@moynomore
Just curious, what are the jobs where they are monitoring the time you turn on your computer? I've never heard of that and sounds draconian.
From memory, insurance companies, the local council, a couple of other offices, an accountancy practice and probably a few others I have thankfully forgotten about.
DP's job at the council comprised weekly printouts of the time the computer was logged in,
every call he took,
how long he took to get them off the phone (and a disciplinary if he actually tried to help the callers rather than 'accidentally' disconnect them),
the conversion rate of getting callers to go on to complete a 10 minute survey of how their call was dealt with (after having failed to solve their problem because staff had 2m30s to get them off the phone, including asking them to stay on the line to do the survey - with a 90 second script asking them - before the staff went on Red),
who calls were transferred to (with a 'why are you transferring calls? Tell them to call back and end the call')
and a separate list of the numbers you got to register for online reporting by taking their details in typing them in yourself because the app didn't work - with a Red status if you had to abandon it halfway through because it didn't work or it took more than the 2.5 minutes).
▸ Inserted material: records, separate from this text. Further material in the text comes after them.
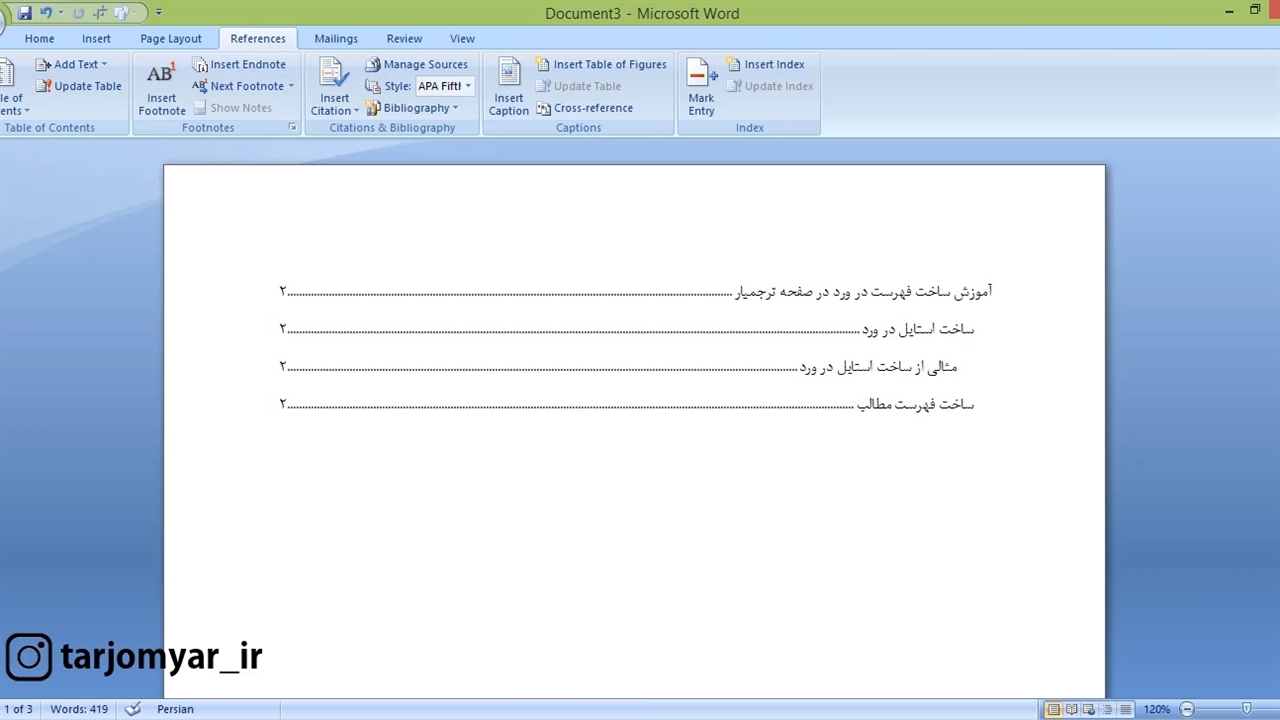Open the Mailings tab

336,38
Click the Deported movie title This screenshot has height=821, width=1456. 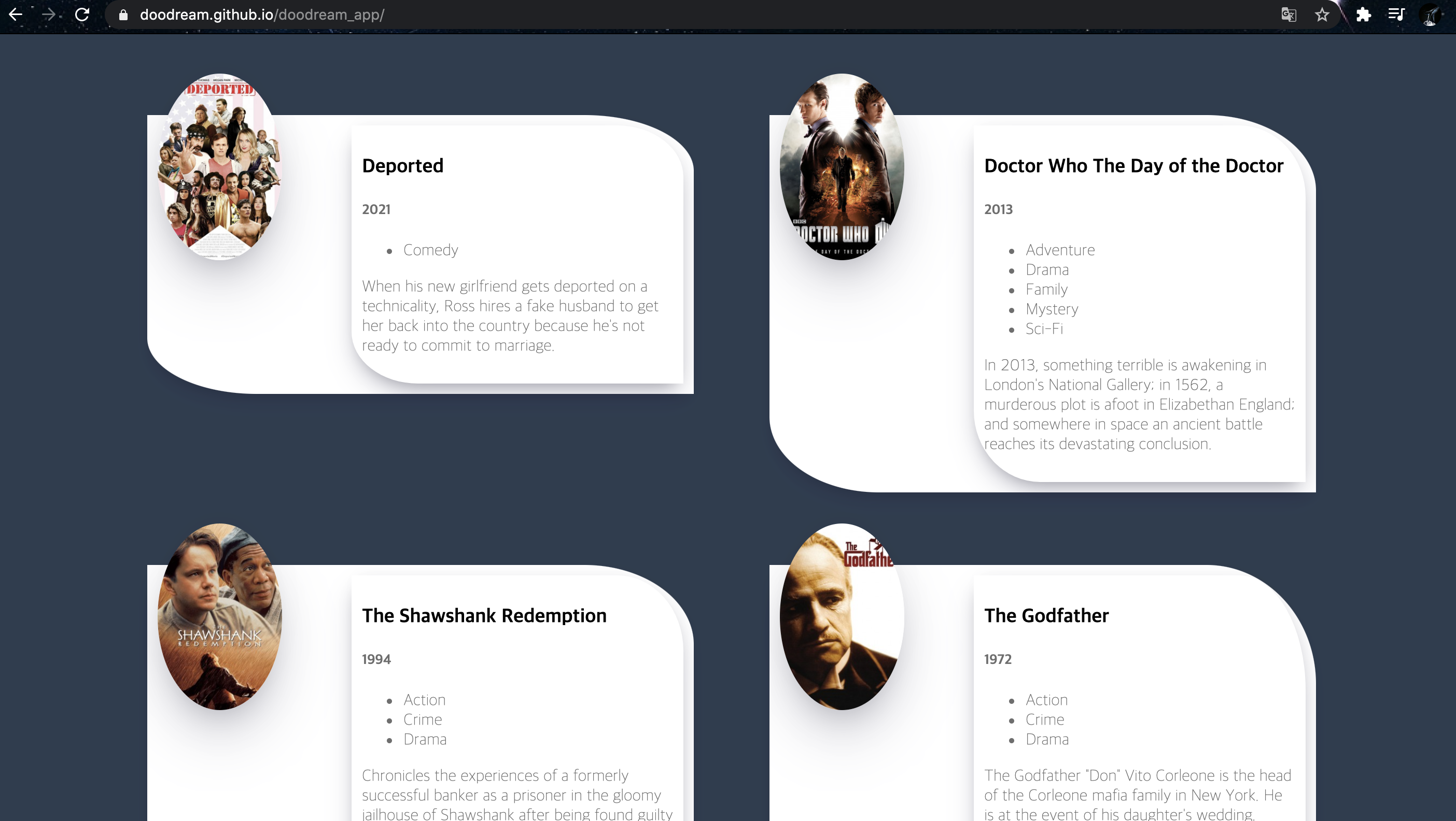[x=402, y=165]
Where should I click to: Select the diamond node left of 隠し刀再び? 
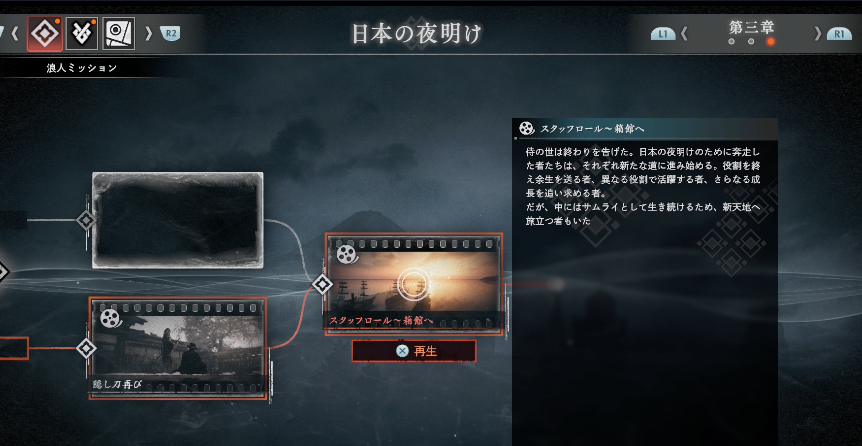tap(86, 348)
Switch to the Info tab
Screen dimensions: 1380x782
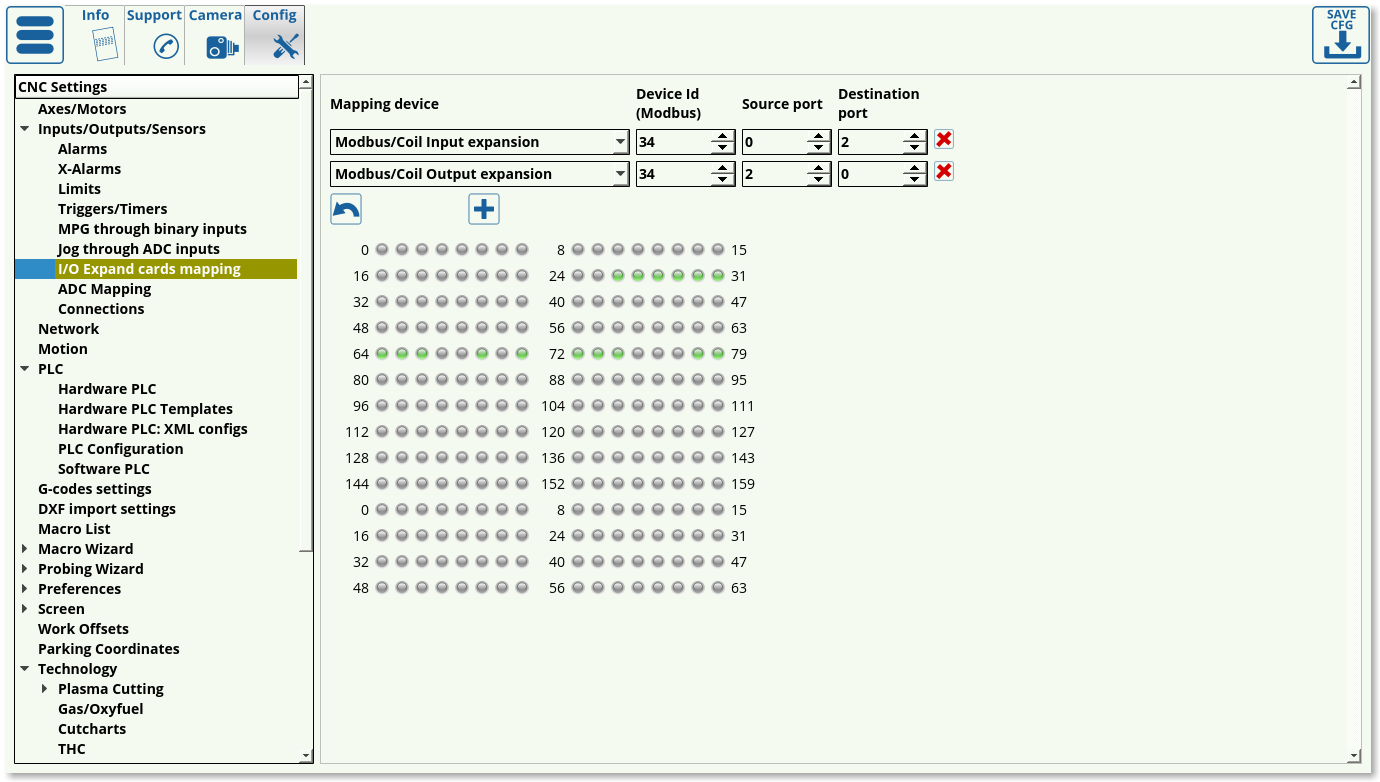click(96, 35)
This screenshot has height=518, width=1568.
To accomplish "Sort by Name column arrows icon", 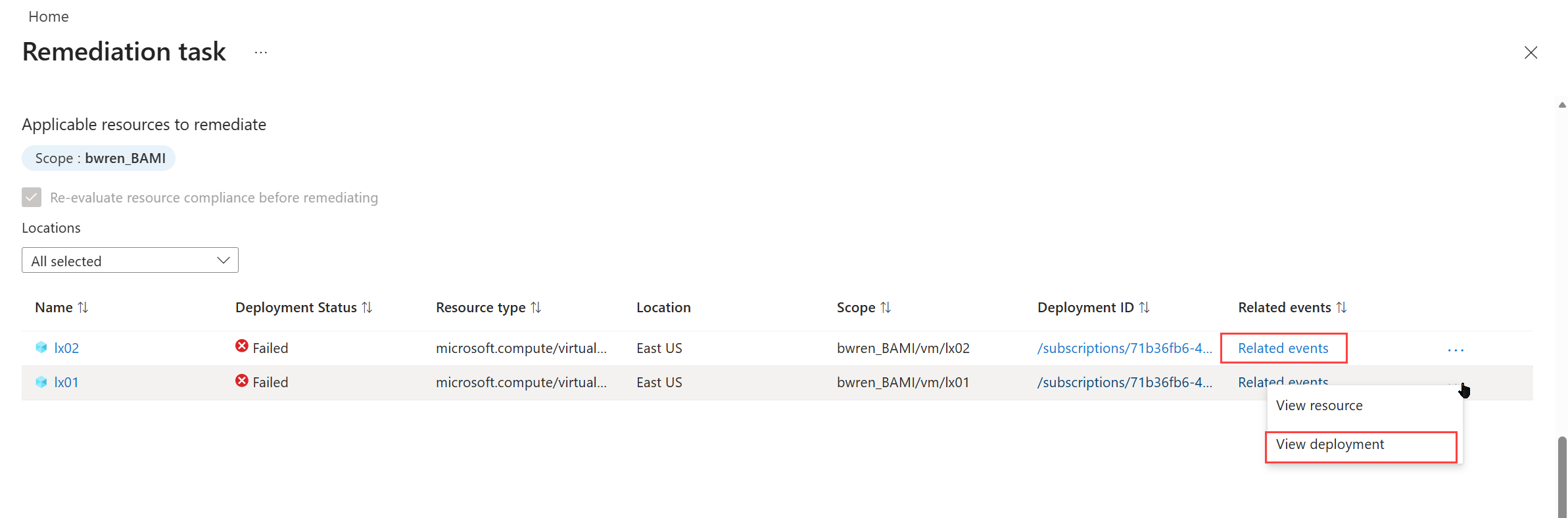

The irony of it? They 'weren't a call centre' because that had been expressly voted against in all meetings, they were 'there to provide a one stop service to the residents' and the figures were 'just to evidence that we help more people every year'.
They're the sort of places where there's always somebody telling the manager that you left your mug on the desk for five minutes, had a biscuit at your desk when you'd been told it was too busy to have a lunchbreak or that you spent more than 3 minutes on a toilet break/went three times in one day.